▶ [Texte fourni]:

Accueil > Critiques > 2014

Musée Mécanique - From Shores of Sleep

samedi 6 décembre 2014, par marc


Il y a les paysages annoncés comme beaux à couper le souffle. On fait le détour pour y arriver en voiture, mais bien souvent, outre un cliché ressemblant à tant d’autres, on n’en ramènera que le souvenir d’un parking et la sensation que si on est content de partager la beauté, elle s’effrite légèrement dans la masse.

Mais il y a aussi des recoins qu’on atteint à pied, sur recommandation de locaux, et dont on peut profiter avec l’être aimé (c’est mieux comme ça) en toute intimité. Si on élargit la métaphore tarte-à-la-crème à la musique, on dira qu’on est content de voir que des groupes comme Arcade Fire ou The National touchent les foules, mais on aime aussi chérir dans de petites salles ceux qui nous restent tellement précieux. Shearwater, Moonface, la liste pourrait être longue et si on ne comprend pas toujours pourquoi ils sont si mésestimés, on se console en multipliant les découvertes.

C’est d’ailleurs en allant voir un groupe qui devrait être énorme (Get Well Soon) qu’on avait découvert Musée Mécanique. C’est Konstantin Gropper qui se fend du texte de présentation de cet album pour le site allemand du label.

▶ [Données fournies]:

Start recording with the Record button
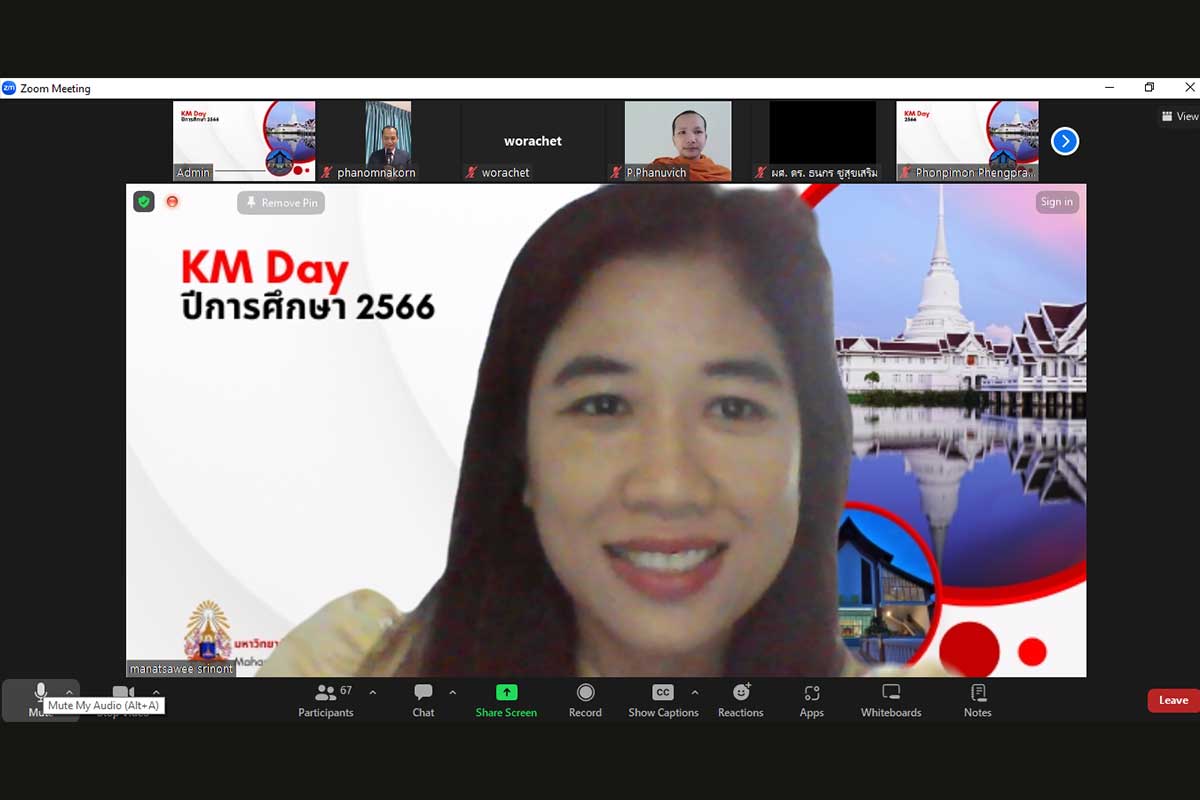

▶ [Consigne 1]:
Recopiez le passage de la critique de l'album From Shores of Sleep qui commence par « samedi 6 décembre » et se poursuit jusqu'à « dans la masse. ».
▶ [Consigne 2]:
Quels sont tous les groupes ou projets musicaux nommés dans la critique de l'album From Shores of Sleep ?

▶ [Réponse complète 1]:
samedi 6 décembre 2014, par marc


Il y a les paysages annoncés comme beaux à couper le souffle. On fait le détour pour y arriver en voiture, mais bien souvent, outre un cliché ressemblant à tant d’autres, on n’en ramènera que le souvenir d’un parking et la sensation que si on est content de partager la beauté, elle s’effrite légèrement dans la masse.

▶ [Réponse complète 2]:
Musée Mécanique, Arcade Fire, The National, Shearwater, Moonface, Get Well Soon